In the preferred embodiment, the frame 35 is of steel and the arch member 50 is of a stainless steel whose thermal coefficient of expansion is not close to that of the frame steel. In the specific example shown where the arch angle θ is 168 degrees optimum correction is provided for an approximately four-inch long (10.16 cm) arch member 50 made of 304 stainless steel when attached to a frame 35 of 1010 steel. In such embodiment, the arch material has a greater coefficient of thermal expansion than does the frame material and therefore the height of the arch member 50 increases as the frame 35 and arch member 50 are heated. Utilization of different materials, of course, requires appropriate modifications of the angle θ. In yet another embodiment, the arch member 50 may be made of an iron alloy having the composition of 63.8% Fe, 36% Ni and 0.2% C and therefore have a lower coefficient of expansion than the 1010 steel frame. In this case, the height of the arch will decrease as the arch member 50 and the frame 35 are heated. Because of this, the spring in such an embodiment must be attached between the opposite end and the center of the arch member 50 to provide the same correction in mask location.
When the tube 18 is activated, the electron beams 38 strike the mask 34 and frame 35 causing these elements as well as the supports 44 to heat up.
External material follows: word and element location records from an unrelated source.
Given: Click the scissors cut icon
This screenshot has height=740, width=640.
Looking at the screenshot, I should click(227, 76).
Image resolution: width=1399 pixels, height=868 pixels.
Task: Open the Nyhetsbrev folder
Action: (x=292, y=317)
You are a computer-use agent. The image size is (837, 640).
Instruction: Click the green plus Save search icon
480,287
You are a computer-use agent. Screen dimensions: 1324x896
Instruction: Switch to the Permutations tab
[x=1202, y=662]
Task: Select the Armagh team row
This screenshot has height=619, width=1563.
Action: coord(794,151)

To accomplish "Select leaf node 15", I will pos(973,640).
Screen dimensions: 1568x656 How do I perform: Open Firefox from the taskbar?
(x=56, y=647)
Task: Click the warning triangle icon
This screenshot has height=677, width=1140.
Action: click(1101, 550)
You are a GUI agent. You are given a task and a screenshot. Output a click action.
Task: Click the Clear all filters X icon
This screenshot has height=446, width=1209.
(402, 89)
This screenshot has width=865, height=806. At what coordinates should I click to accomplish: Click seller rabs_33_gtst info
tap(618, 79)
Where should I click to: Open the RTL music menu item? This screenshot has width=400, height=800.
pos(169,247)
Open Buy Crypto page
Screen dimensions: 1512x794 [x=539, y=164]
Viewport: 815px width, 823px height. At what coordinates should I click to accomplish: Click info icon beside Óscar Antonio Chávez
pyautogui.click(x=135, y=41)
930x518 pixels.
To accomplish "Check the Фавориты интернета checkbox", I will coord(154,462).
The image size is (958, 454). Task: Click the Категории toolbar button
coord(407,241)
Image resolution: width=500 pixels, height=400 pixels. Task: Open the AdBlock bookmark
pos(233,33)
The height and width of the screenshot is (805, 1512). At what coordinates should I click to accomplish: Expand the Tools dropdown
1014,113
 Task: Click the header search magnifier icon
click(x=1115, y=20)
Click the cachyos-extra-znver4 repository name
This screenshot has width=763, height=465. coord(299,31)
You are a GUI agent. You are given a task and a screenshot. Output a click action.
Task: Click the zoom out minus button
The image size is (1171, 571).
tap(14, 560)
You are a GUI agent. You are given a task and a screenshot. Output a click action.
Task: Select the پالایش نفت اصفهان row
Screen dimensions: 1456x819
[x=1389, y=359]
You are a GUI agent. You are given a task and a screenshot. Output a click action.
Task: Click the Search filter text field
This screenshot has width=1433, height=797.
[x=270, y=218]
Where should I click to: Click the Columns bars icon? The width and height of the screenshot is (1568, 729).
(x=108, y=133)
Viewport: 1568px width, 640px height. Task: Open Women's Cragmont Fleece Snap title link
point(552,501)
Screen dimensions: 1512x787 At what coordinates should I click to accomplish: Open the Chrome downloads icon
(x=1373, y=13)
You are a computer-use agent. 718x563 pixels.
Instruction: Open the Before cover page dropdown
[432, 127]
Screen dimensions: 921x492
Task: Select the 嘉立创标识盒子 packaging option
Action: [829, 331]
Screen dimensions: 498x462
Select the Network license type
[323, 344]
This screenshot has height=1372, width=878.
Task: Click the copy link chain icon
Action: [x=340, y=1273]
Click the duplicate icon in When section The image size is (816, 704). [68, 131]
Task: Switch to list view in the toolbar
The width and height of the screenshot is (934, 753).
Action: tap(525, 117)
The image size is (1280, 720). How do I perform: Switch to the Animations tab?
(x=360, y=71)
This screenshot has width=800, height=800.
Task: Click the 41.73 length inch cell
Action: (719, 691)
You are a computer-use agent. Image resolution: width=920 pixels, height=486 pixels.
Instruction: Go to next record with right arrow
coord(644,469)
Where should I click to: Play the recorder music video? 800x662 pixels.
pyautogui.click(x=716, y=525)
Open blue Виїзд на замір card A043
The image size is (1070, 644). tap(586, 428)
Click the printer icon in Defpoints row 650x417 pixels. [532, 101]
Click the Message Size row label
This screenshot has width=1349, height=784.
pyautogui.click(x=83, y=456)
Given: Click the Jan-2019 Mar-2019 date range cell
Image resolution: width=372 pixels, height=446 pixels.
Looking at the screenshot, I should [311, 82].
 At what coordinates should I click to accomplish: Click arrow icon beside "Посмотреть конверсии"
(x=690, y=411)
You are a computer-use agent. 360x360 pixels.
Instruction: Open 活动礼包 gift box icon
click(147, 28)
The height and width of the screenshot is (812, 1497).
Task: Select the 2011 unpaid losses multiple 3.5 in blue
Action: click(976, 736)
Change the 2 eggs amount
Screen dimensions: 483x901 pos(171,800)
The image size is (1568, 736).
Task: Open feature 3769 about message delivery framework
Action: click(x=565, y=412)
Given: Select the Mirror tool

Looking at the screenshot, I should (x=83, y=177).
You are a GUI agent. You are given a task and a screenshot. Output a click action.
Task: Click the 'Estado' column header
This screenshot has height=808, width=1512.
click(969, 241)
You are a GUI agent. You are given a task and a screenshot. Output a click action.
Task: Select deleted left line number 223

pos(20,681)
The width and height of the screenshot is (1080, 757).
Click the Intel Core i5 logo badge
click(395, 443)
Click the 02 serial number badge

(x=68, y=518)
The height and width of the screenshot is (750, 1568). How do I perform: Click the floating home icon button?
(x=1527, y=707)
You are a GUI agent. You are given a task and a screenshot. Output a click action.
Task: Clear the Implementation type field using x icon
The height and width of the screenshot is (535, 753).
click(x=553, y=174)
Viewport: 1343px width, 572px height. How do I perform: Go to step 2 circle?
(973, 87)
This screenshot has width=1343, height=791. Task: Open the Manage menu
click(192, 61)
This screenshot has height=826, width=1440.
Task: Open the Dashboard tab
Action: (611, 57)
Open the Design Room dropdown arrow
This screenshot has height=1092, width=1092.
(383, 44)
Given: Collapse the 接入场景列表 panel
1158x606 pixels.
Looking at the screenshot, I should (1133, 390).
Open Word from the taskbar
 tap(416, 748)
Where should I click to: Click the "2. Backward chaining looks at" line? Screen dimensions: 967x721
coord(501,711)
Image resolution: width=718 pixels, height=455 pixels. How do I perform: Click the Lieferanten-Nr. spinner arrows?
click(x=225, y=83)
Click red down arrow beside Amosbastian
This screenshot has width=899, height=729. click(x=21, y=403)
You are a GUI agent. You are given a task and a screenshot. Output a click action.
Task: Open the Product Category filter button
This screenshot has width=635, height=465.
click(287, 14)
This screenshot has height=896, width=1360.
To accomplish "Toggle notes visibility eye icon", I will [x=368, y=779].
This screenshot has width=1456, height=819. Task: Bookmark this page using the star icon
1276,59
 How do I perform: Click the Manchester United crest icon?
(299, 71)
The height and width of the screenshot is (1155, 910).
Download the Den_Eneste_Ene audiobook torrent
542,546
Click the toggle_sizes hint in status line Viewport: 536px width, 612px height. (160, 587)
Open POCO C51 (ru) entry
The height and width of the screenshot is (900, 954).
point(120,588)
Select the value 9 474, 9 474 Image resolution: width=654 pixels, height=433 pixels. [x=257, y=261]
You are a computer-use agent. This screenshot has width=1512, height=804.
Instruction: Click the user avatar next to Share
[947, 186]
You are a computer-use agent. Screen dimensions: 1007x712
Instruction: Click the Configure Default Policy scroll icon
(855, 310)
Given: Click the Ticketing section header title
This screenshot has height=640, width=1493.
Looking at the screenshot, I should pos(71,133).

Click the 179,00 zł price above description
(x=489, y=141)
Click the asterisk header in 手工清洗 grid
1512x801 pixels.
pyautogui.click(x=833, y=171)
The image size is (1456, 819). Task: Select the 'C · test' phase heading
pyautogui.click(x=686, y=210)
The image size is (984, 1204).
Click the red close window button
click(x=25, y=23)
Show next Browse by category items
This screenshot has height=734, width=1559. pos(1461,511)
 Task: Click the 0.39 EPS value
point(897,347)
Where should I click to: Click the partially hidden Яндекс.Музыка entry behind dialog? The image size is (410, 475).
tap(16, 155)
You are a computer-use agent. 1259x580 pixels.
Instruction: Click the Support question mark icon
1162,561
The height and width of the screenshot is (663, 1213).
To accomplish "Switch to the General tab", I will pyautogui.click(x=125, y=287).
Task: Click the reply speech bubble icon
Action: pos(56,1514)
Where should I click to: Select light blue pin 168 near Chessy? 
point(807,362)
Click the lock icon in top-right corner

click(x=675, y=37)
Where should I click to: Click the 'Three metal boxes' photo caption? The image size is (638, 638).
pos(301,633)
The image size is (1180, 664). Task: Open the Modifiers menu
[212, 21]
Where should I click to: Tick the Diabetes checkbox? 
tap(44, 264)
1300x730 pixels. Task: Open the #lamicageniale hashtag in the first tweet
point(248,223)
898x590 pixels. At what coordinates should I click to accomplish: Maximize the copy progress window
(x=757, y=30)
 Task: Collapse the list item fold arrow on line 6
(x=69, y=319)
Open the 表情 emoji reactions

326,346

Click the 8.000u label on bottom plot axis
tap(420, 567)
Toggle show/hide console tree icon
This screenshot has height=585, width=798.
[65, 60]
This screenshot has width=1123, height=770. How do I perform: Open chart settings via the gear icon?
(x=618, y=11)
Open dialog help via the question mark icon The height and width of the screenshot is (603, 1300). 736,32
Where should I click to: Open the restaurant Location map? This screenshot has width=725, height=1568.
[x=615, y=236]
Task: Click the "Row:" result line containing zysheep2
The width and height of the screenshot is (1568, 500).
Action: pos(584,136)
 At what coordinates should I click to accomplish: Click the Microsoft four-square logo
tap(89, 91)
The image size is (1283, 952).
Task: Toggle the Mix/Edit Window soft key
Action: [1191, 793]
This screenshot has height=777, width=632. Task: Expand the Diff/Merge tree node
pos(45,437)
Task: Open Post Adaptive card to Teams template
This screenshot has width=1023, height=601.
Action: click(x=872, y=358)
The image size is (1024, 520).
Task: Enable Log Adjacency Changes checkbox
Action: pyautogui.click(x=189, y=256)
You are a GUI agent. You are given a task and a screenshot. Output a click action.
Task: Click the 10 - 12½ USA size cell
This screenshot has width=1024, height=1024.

Heating the arch member 50 causes it to expand thereby increasing the spacing between the center portion of the arch member 50 and the frame 35. This spacing change, in coordination with the action of the spring aperture 78 on the stud 80, translates into a movement of the shadow mask 34 toward the screen 32.
Although the preferred embodiment is described herein with respect to a line-screen, slit-aperture-mask type color picture tube, the invention is equally applicable to other types of color picture tubes such as dot-screen, circular-aperture type tubes or tubes having other type screens combined with other types mask electrodes.
It should also be understood that the novel mask-frame supports may be used with a tube wherein the frame is an integral portion of the mask, such as may be formed by suitable bending of the mask skirt. Furthermore, although the novel support embodiment described herein will cause the mask to be moved toward the screen when the support is heated, the support can be used to move the mask away from the screen as the support is heated, by attaching the spring to the other arch portion located between the other end section 60 and the central portion of the arch.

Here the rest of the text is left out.